[This is a repost of a diary I put up last night at an absurdly late hour on the west coast. I was pretty excited at the time and wanted to get some eyeballs on it, but the magnitude of the topic leads me to think I should toss this up when more people are around. If it's a faux pas, my apologies.]
It's that of Patient H.M., and it is quite literally the most famous brain in modern medicine. I invite you to watch it's cutting.
The page to watch it is at http://thebrainobservatory.ucsd.edu/...
HM had intractable epilepsy that was successfully localized to the MTL's on the left and right sides of his brain. To cure the epilepsy those portions of his brain were removed. The epilepsy was completely cured, but he lost memory. And the ability to form new memories. But only certain kinds. He could still learn new motor skills, and his working memory (short term memory) was baseline normal. Dead even with control groups. He lost some memory of before the surgery, but not all of it.

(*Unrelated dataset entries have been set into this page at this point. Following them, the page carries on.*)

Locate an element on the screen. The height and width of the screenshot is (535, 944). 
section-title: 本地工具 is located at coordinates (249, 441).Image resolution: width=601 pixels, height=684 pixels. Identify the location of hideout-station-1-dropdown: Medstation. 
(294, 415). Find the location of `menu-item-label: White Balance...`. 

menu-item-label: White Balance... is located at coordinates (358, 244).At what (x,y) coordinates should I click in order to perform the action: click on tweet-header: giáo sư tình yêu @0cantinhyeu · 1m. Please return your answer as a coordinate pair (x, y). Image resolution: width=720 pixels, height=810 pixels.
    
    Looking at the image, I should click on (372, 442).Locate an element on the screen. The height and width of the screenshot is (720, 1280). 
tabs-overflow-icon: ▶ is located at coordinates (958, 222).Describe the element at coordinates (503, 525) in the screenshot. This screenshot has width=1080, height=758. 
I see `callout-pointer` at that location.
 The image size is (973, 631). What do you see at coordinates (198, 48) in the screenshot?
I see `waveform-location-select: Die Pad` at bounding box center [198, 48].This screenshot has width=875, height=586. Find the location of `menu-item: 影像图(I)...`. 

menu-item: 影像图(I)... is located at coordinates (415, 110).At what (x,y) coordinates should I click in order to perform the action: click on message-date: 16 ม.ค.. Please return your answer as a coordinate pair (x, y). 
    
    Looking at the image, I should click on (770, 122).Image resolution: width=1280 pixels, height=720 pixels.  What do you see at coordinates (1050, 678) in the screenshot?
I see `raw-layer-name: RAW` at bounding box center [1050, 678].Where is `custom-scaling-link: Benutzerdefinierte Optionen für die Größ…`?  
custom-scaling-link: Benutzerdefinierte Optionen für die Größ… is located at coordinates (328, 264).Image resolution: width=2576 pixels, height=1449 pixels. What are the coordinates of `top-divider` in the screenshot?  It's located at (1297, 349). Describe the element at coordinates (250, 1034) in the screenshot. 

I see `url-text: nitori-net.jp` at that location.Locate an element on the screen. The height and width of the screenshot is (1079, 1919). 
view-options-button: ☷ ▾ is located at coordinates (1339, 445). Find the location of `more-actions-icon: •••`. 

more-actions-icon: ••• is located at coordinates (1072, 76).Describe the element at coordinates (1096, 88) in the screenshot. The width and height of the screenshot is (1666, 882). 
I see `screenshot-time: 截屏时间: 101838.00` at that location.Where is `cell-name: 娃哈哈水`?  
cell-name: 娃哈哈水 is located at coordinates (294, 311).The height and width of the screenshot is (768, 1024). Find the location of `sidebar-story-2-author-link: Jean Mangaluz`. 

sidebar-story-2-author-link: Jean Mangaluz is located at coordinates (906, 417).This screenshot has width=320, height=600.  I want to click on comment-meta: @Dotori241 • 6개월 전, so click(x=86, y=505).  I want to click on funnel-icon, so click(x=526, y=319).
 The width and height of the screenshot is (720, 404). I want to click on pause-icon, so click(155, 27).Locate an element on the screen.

In short, his brain allowed us to see what structures in the brain handle what kinds of memory, and nailed down a long suspected belief that working, or short term, memory was handled differently and separately from long term memory. His wikipedia page (linked in the intro) has a mammoth chronicling of what we learned about memory from H.M.'s brain.
The brains being sliced into histological sections at UCSD, so that it can be more completely studied in more labs, now that it's owner is dead.
If anyone wants to say good bye to a truly remarkable, if accidental, experiment and to pay their respects to H.M., or even just pour one out for a fallen homie, watch the procedure over the day. The brains already frozen, nothing too icky.